Give the listing again word for word, excluding the pictures it contains.

————————

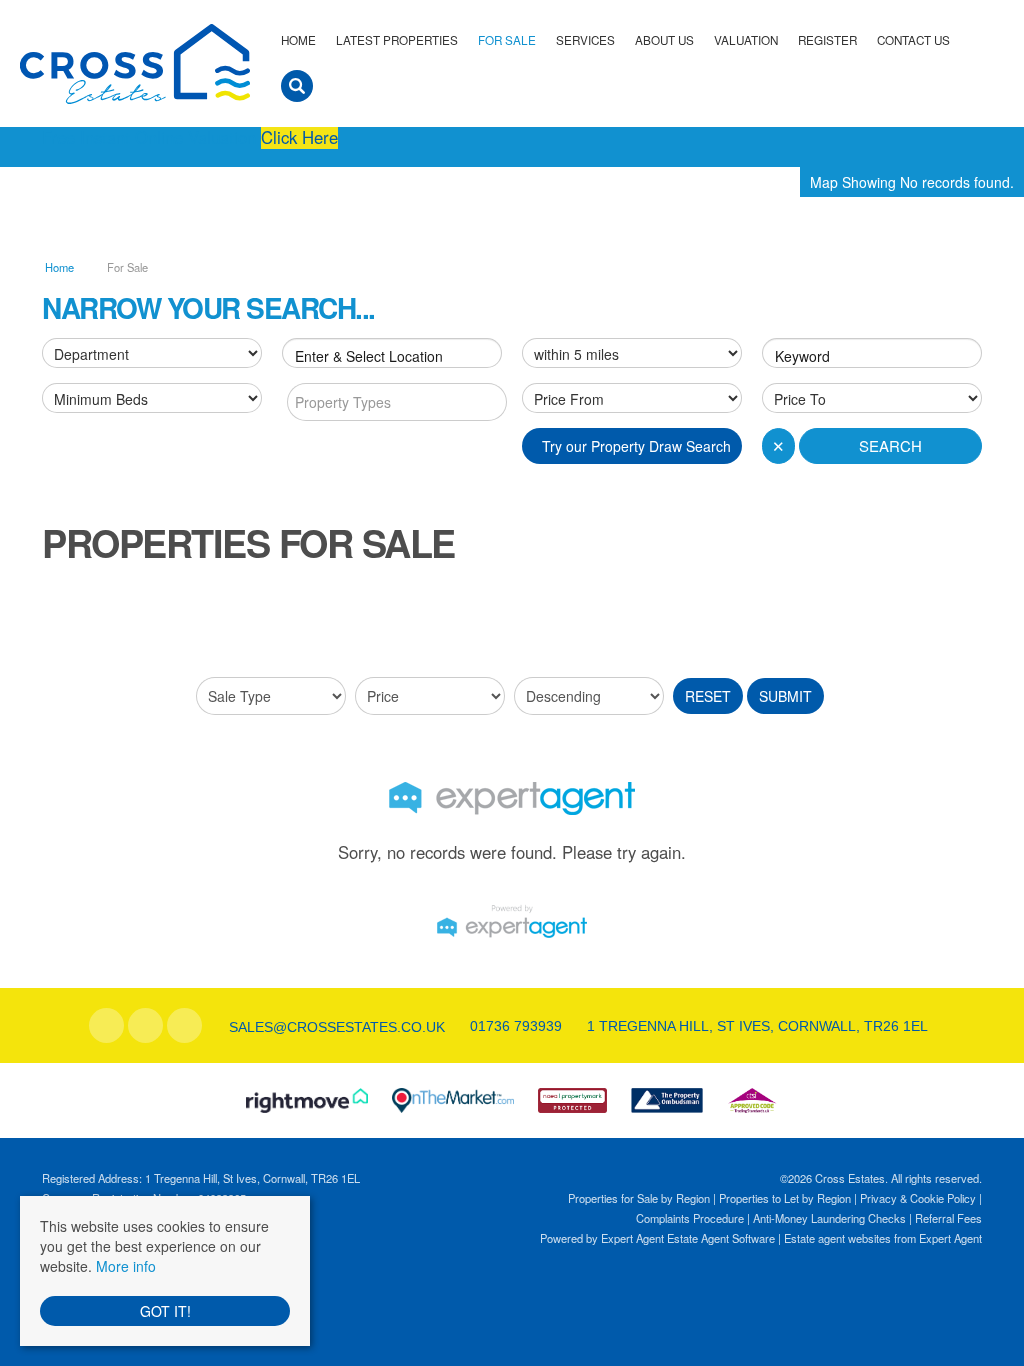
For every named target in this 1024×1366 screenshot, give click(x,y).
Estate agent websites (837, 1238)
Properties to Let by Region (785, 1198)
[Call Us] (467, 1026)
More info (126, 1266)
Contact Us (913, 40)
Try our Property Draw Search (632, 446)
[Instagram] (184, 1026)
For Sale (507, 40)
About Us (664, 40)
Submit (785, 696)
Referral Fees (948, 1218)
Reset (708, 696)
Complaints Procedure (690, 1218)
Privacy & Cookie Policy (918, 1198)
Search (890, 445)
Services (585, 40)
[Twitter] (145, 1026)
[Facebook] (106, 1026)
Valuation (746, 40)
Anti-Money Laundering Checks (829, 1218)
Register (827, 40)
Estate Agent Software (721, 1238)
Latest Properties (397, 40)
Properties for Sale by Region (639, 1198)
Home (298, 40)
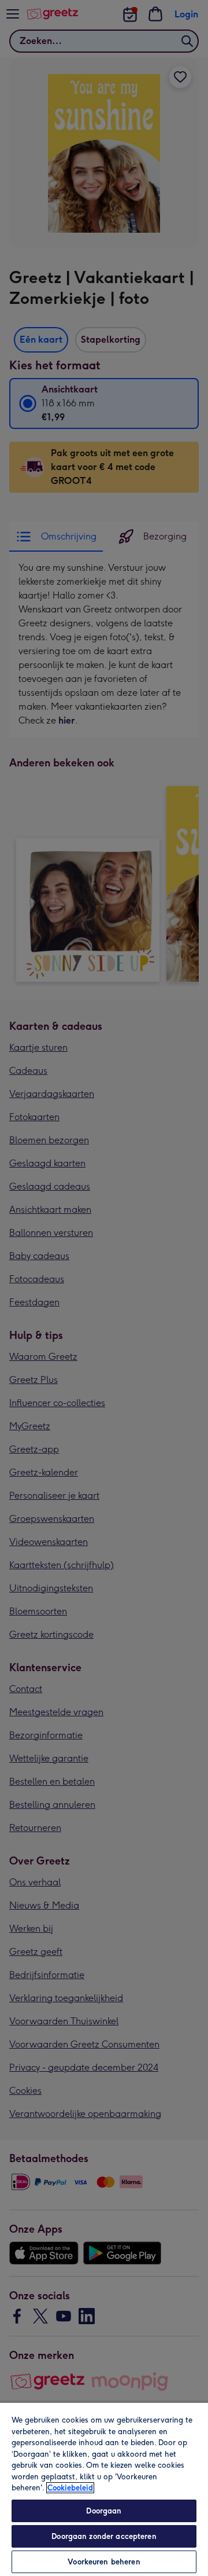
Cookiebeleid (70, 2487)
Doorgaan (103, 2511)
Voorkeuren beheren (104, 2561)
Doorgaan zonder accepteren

————————

[Your response]
For every named target in this 1024×1366 screenshot, give click(x,y).
Estate agent websites (837, 1238)
Properties to Let by Region (785, 1198)
[Call Us] (467, 1026)
More info (126, 1266)
Contact Us (913, 40)
Try our Property Draw Search (632, 446)
[Instagram] (184, 1026)
For Sale (507, 40)
About Us (664, 40)
Submit (785, 696)
Referral Fees (948, 1218)
Reset (708, 696)
Complaints Procedure (690, 1218)
Privacy & Cookie Policy (918, 1198)
Search (890, 445)
Services (585, 40)
[Twitter] (145, 1026)
[Facebook] (106, 1026)
Valuation (746, 40)
Anti-Money Laundering Checks (829, 1218)
Register (827, 40)
Estate Agent Software (721, 1238)
Latest Properties (397, 40)
Properties for Sale by Region (639, 1198)
Home (298, 40)
Cookiebeleid (70, 2487)
Doorgaan (103, 2511)
Voorkeuren beheren (104, 2561)
Doorgaan zonder accepteren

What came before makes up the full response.